I love this. Just the sort of thing I loved as a kid. Forget the stomach-churning rides! The adventure trail entrance and exploring to see what's around the next corner has always been my thing. 
Nice one, M.


----------



## highcannons

*fanatasy land*

Well cool! Wouldn't wanna wander round after too much beer or something.....it reminds me of the MGM Studios in Hertfordshire before it all got knocked down. There used to be cowboy towns and Japanese towns, canals, galleons and all sorts there. My favourite was a large shed with medieval armour made of aluminium stored in it!
Nice one mate.


----------



## oldscrote

That's just darn right silly......I love it,more please.


----------



## bonecollector

I remember family holidays to cornwall in the late eighties and we visited this place a few times.
It doesnt seem to have changed much.
Thanks for sharing.


----------



## dangerous dave

damn we looked at this the other day was not sure if the site was live due to fresh cut grass so left it


----------



## skeleton key

Well done mate,That put a smile on my face

SK


----------



## muppet

dangerous dave said:


> damn we looked at this the other day was not sure if the site was live due to fresh cut grass so left it



its been shut for 2years but like you said the grass has been cut . we have there twice gates have been shut that were open trees cut down ect someones looking after the place


----------



## SnakeCorp

highcannons said:


> Well cool! Wouldn't wanna wander round after too much beer or something.....it reminds me of the MGM Studios in Hertfordshire before it all got knocked down. There used to be cowboy towns and Japanese towns, canals, galleons and all sorts there. My favourite was a large shed with medieval armour made of aluminium stored in it!
> Nice one mate.


*ears prick up* MGM at Borehamwood? Any photos from back then?


----------



## Spudgun

We went to Cornwall in '99 & this place was supposed to be a 'day' out. Sky high entrance fee & little delivered.....My advice to whoever is trying to keep the dream alive is to sell the land & refund my money.


----------



## highcannons

'fraid not as I was a lot younger. It was fun round there then, I can remember a DH Mosquito sat on its arse in field when they filmed 633 Squadron. Maybe a trawl through the internet would find some stuff....might have a go at that as it was a fascinating place to get chased off of as a kid!




SnakeCorp said:


> *ears prick up* MGM at Borehamwood? Any photos from back then?


----------



## KooK.

Liking this one, summet a bit different, that giant rabbit is the stuff of nightmares though...


----------



## tommo

wicked i also visited here once a good 10 years ago now lol, not changed much it was hanging back then


----------



## TK421

Like it, its in remarkably good condition too.


----------



## fidget64

What a fun place, I like how the dog got in on the act too!


----------



## smiler

A few more pics, I have followed Muppets instructions on how to resize pics for posting, so if they wrong its all his fault!!
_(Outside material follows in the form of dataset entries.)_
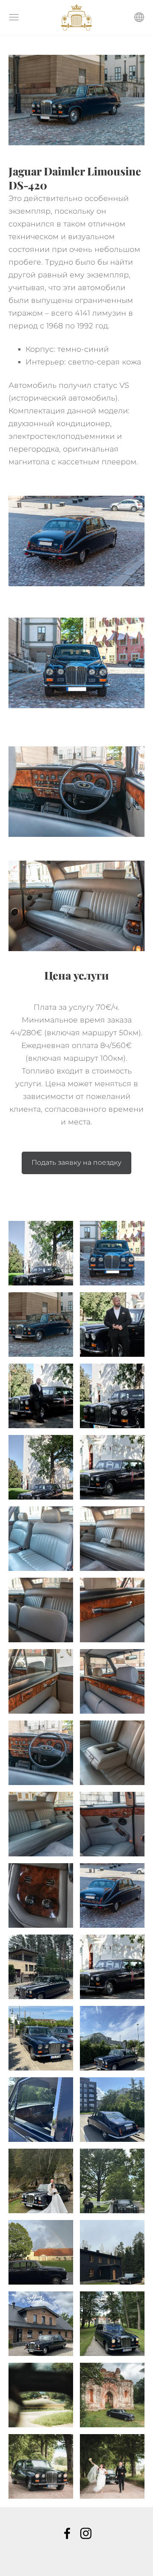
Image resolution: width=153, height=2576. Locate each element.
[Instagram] (85, 2533)
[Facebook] (67, 2533)
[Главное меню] (14, 17)
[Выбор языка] (139, 17)
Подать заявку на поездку (76, 1162)
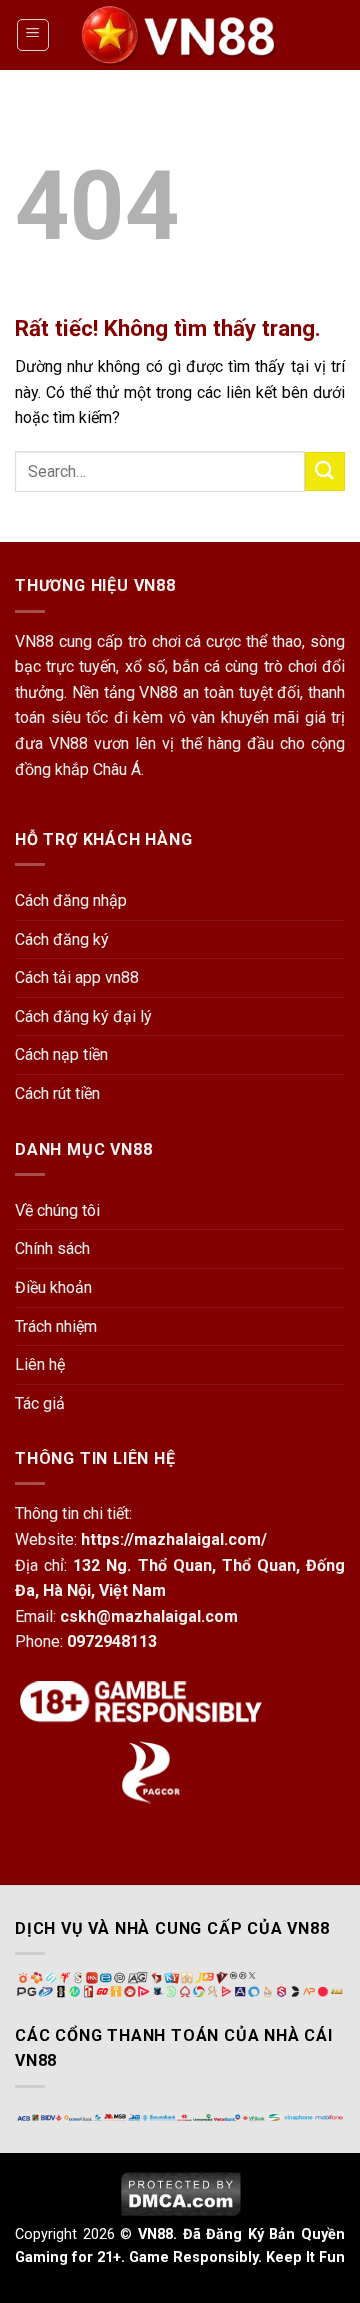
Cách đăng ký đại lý (83, 1016)
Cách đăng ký (62, 939)
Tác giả (40, 1403)
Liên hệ (40, 1364)
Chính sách (52, 1248)
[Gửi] (325, 471)
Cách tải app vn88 (77, 977)
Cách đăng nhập (71, 900)
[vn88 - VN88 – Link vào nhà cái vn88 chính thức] (180, 35)
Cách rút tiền (57, 1093)
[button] (33, 35)
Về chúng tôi (57, 1210)
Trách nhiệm (56, 1326)
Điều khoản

It’s a fun place to visit.
Smiler


----------



## GE066

dangerous dave said:


> damn we looked at this the other day was not sure if the site was live due to fresh cut grass so left it



Nothing ventured, nothing gained.

Nice find chaps


----------



## oldscrote

oldscrote said:


> That's just darn right silly......I love it,more please.




ask and it shall be granted, thank you.


----------



## smiler

Sorry Folks,

One of the pics got away from me so I’ve re-posted it
If you are thinking of visiting here be warned
Prowling security guards all over the place


----------



## scribble

What a wonderful, crazy place! What sort of mind would produce ideas like "Lets have Alice, a pioneer wagon, the Leaning tower of Pisa... ooh and lots of dinosaurs!" It's a bit arbitary. I love it.


----------



## smiler

scribble said:


> What a wonderful, crazy place! What sort of mind would produce ideas like "Lets have Alice, a pioneer wagon, the Leaning tower of Pisa... ooh and lots of dinosaurs!" It's a bit arbitary. I love it.



If you rotate Alice the right way up, It'll scare the wit's out of you, just like it did me.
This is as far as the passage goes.